Die Dezentralisierung der Regierungsführung sollte nicht zuletzt dem Alles-oder-nichts-Wettstreit um die Präsidentschaft, wie er früher stattfand, etwas Wind aus den Segeln nehmen: Gehörte der Präsident einer bestimmten ethnischen Gruppe an, versprach sich diese Vorteile unter seiner Präsidentschaft in Form von Jobs und Geschäftsmöglichkeiten. Doch nur Eliten profitierten, die Masse ging leer aus. Nun verlagert sich der Fokus auch auf die Bezirke, wo lokale Politik ihren Mythos verliert: Die Wähler können ihren Volksvertretern viel genauer auf die Finger schauen, wie sie mit Steuergeldern und Autorität umgehen. Kritiker beklagen, dass mit der Macht auch die Korruption dezentralisiert worden ist. Die lokalen Positionen werden heiß umkämpft sein und tragen daher ein gewisses Konfliktpotenzial in sich.

Dass Politik den Kenianern durch die Dezentralisierung näher gerückt ist, hat eine auffallende Zahl junger Kandidatinnen und Kandidaten dazu ermuntert, auch ihren Hut in den Ring zu werfen. Frustriert von den sich selbst bereichernden alten Männern an der Staatsspitze, die die Jugend und damit die Mehrheit der rund 44 Millionen Staatsbürger ignorieren, ziehen jugendliche Bewerber durch die Wahlkreise, meist ohne Wahlkampfkasse, nicht selten auf Fahrrädern oder zu Fuß. Sie kommen mit Ideen und Idealismus und stellen sich ihren Wählern in Diskussionen über Sachthemen. Ob sie Chancen haben, sich zu beweisen, bleibt abzuwarten. Doch ihre Kandidaturen deuten an, wie Kenias Wahlen künftig aussehen könnten.
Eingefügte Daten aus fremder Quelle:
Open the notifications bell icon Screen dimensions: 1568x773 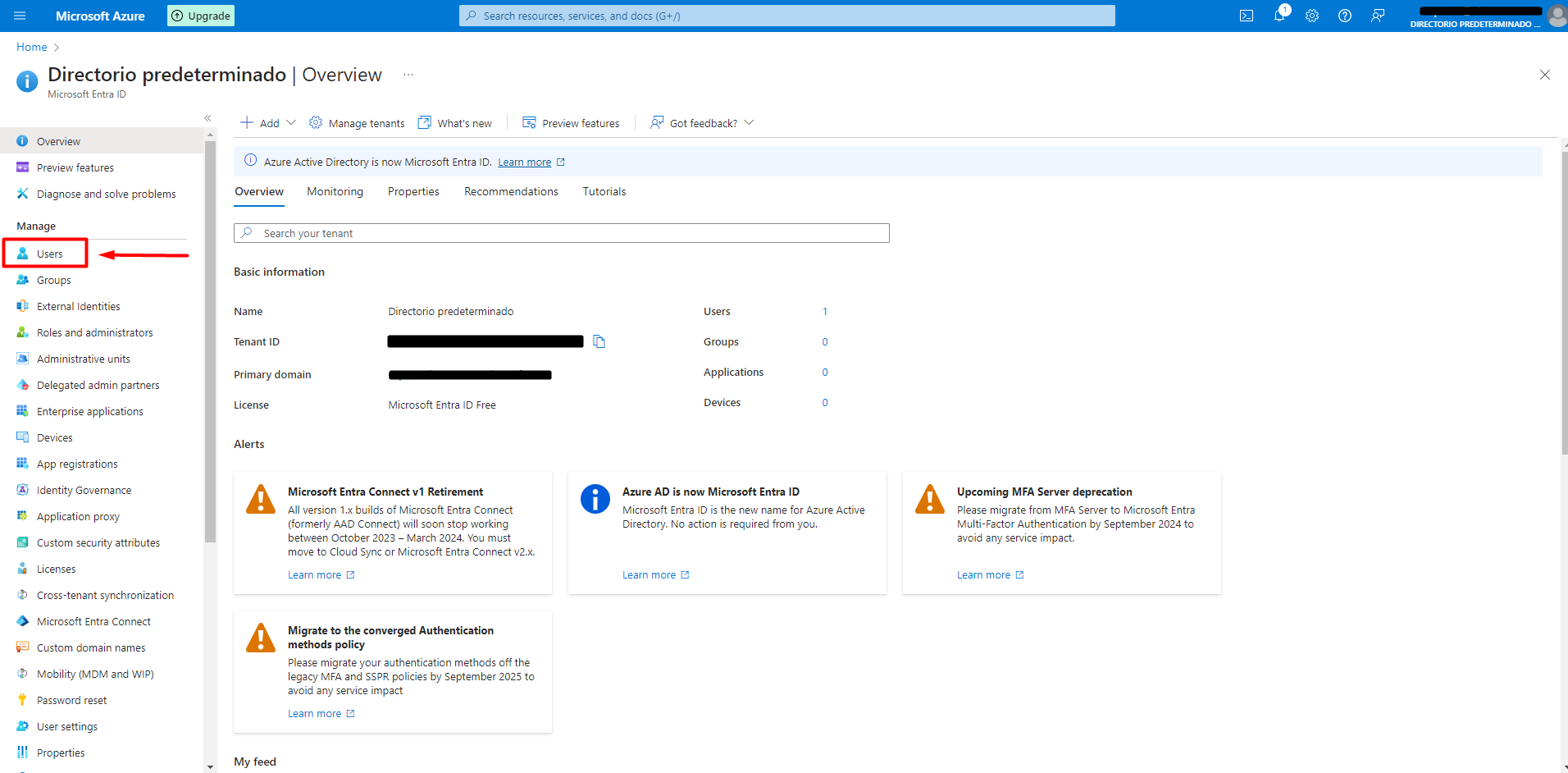point(1279,16)
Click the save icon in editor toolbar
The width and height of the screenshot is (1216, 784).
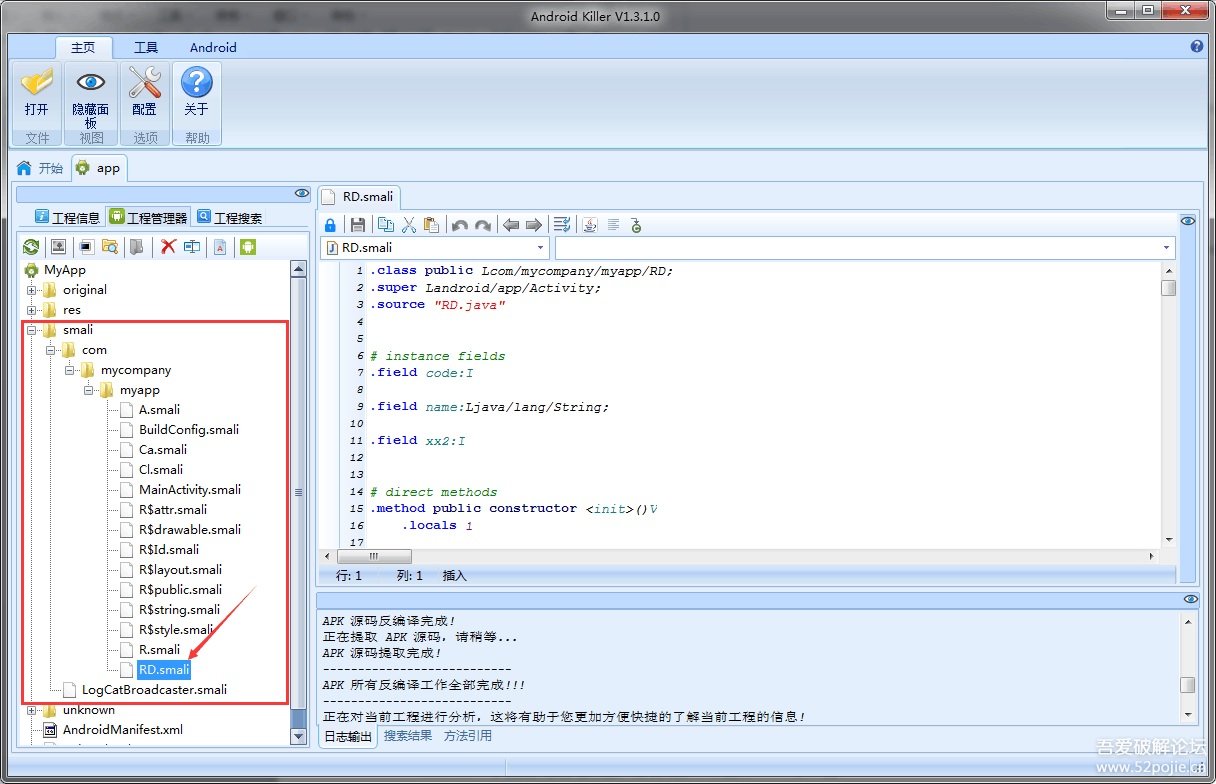[x=357, y=225]
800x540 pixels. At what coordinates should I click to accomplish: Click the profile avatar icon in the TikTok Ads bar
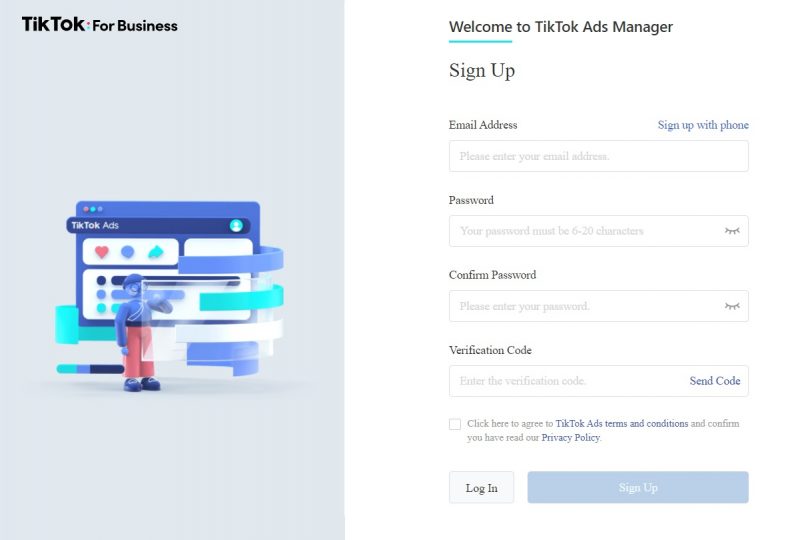point(236,225)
Zunächst jedoch werden die Schlagzeilen nach den Wahlen vom 8. August weiter davon dominiert sein, ob Kenyatta, 55, oder Odinga, 72, die Präsidentschaft gewonnen hat. Eine Bilanz von Kenyattas Amtszeit ist ernüchternd: Noch nie war Kenia so verschuldet wie heute. Erst Ende Juli meldete das Finanzministerium, dass Kenia mehr für die Tilgung seiner Schulden als für die Entwicklung des Landes ausgibt. Zwischen Ende 2012 (Kenyatta kam im April 2013 ins Amt) und September 2016 habe sich, so der Ökonom David Ndii, die Staatsverschuldung auf 29 Milliarden Euro mehr als verdoppelt. Kenyattas Vorzeigeobjekt, eine von China gebaute Bahnverbindung zwischen der Hafenstadt Mombasa und der Hauptstadt Nairobi, die Ende Mai rechtzeitig vor der Wahl fertig wurde, hat 3,2 Milliarden Euro gekostet und ist damit eine der teuersten Bahnstrecken der Welt, obwohl es günstigere Optionen gab.

Gleichzeitig steigen die Lebenshaltungskosten, gerade für Grundnahrungsmittel, stetig an; der kenianische Schilling ist so schwach wie seit Jahren nicht mehr. Zwar sind heute mehr Haushalte ans Stromnetz angeschlossen; auch hat Kenyatta eingeführt, dass Schwangere in öffentlichen Krankenhäusern kostenlos entbinden können, doch streikt seit Monaten das Pflegepersonal um die Erhöhung seiner Löhne und um bessere Arbeitsbedingungen. Vor Kurzem hatten, aus denselben Gründen, Ärzte und Dozenten an den Universitäten monatelang ihre Arbeit niedergelegt.